Well, Kenneth Frampton is a smart guy, but the problem is that he looked at regionalism as an antidote to cosmopolitan development. In so doing he perverted the cause of regionalism, because suddenly regionalism was mobilised as a private cause that it couldn’t sustain. However, the question of national identity is an open one. For instance, at first sight the Netherlands is a very internationalist country, but looking closely you can see an enormous return of, not vernacular, but quasi-vernacular architecture and quasi-old fortresses that are newly built with a national flavour. Look at Zaandam, and that huge assemblage of so-called vernacular buildings.
I understand this moment very well, because the vast majority of so-called modern architecture now is really a kind of gimmicky Modernism, and this creates space for traditionalism to be gimmicky too. It’s like a set of communicating vases, where movement in one translates directly to movement in the other. I see this less from an architectural perspective than from a social or anthropological one. Recent years have seen an extraordinary growth in what I would call quasi-vernacular, particularly across Europe.
(Check out Koolhaas and Frampton in conversation at The Berlage in 1998)
If Zaandam represents a kind of quasi-vernacular, what qualities, quasi or otherwise, would you ascribe to you as a Dutch architect?

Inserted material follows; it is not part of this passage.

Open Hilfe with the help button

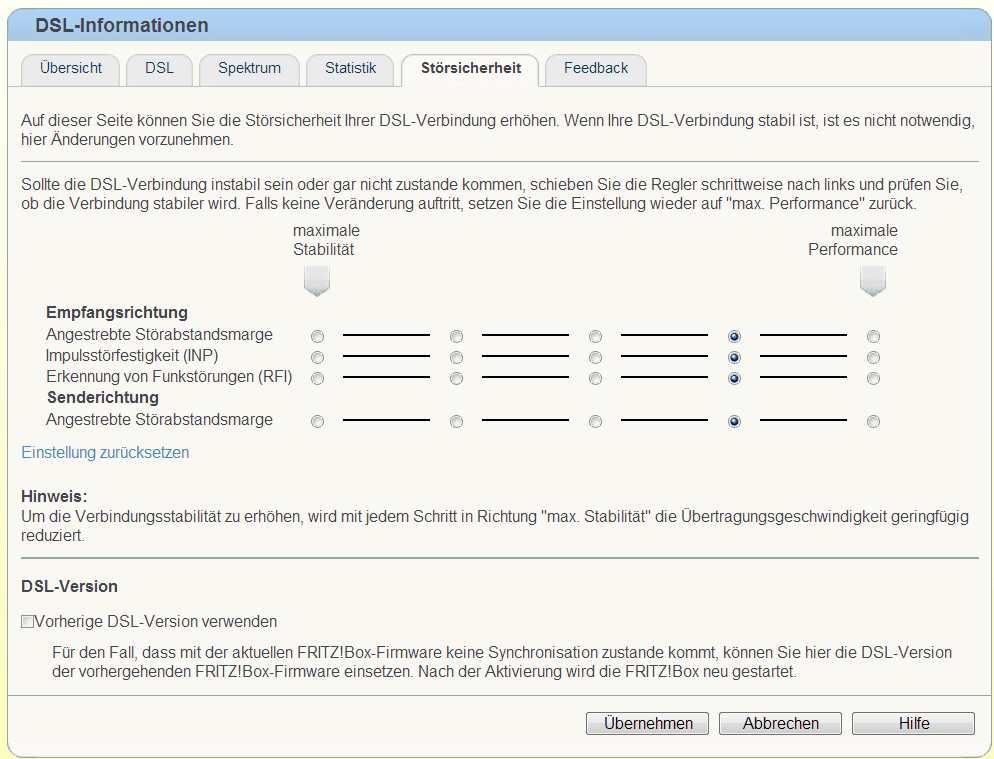[x=913, y=723]
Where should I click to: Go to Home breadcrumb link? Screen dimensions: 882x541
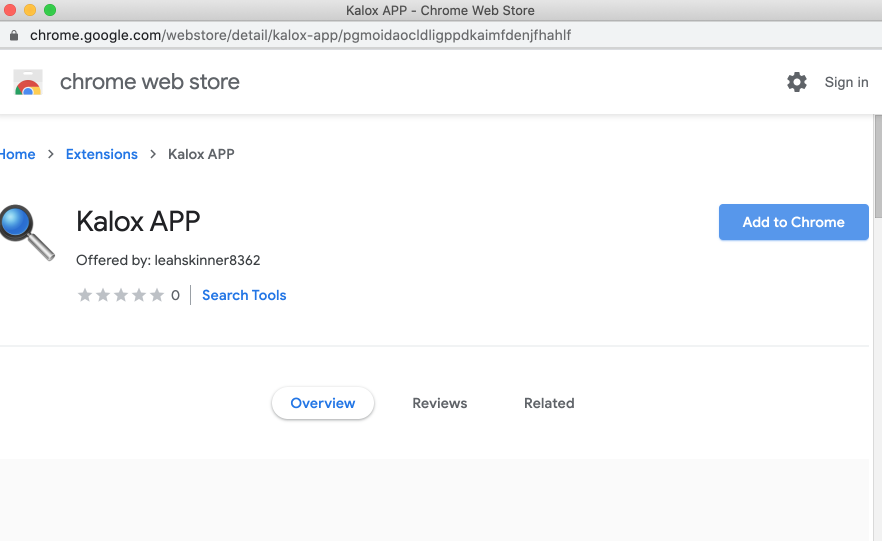pos(17,154)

It’s at the same time a simple and a complex question. In its most blatant sense I have a huge sympathy for orthogonal organisations, and this, at some level, is very visible in the work. But at the same time there is a counter force, as a result of my early years in Indonesia. My parents took me to Jakarta when I was eight. I was transplanted from a ruin to an extremely chaotic tropical city that was in a state of euphoria because of its recent independence. There I went to an Indonesian school, spoke Indonesian and behaved more or less like an Asian child.
When I returned to a totally reordered Netherlands at the age of 12, I never felt comfortable in that state of completion. From there many of my interests are clear. I was exposed to Dutchness as a young child, then its counterpart. So, I would say that I am slightly less dogmatic than the Dutch. You might say that I am as attracted to Mondrian as to batik and, in this, I would say that the work is an oscillation between the two.
Is this also why you are interested in Asia? I’m thinking particularly of your collaboration with Hans Ulrich Obrist on the book Project Japan: Metabolism Talks …?
Yes, in particular China and Japan are very important countries for me. Japan, for being the first non-Western country where there was an architectural avant-garde. My interest in Metabolism is an interest in how globalisation rearranged architectural areas of initiative, in the sense that you can no longer claim that the Western city is the model that fits all. I was interested in how this end of the Western hegemony was already announced in Japan in the ’60s.
Your work in China has been somewhat controversial, due mainly to assumptions that are made in the West about what might be called the client’s values. How do you respond to criticism regarding your engagement with communist China?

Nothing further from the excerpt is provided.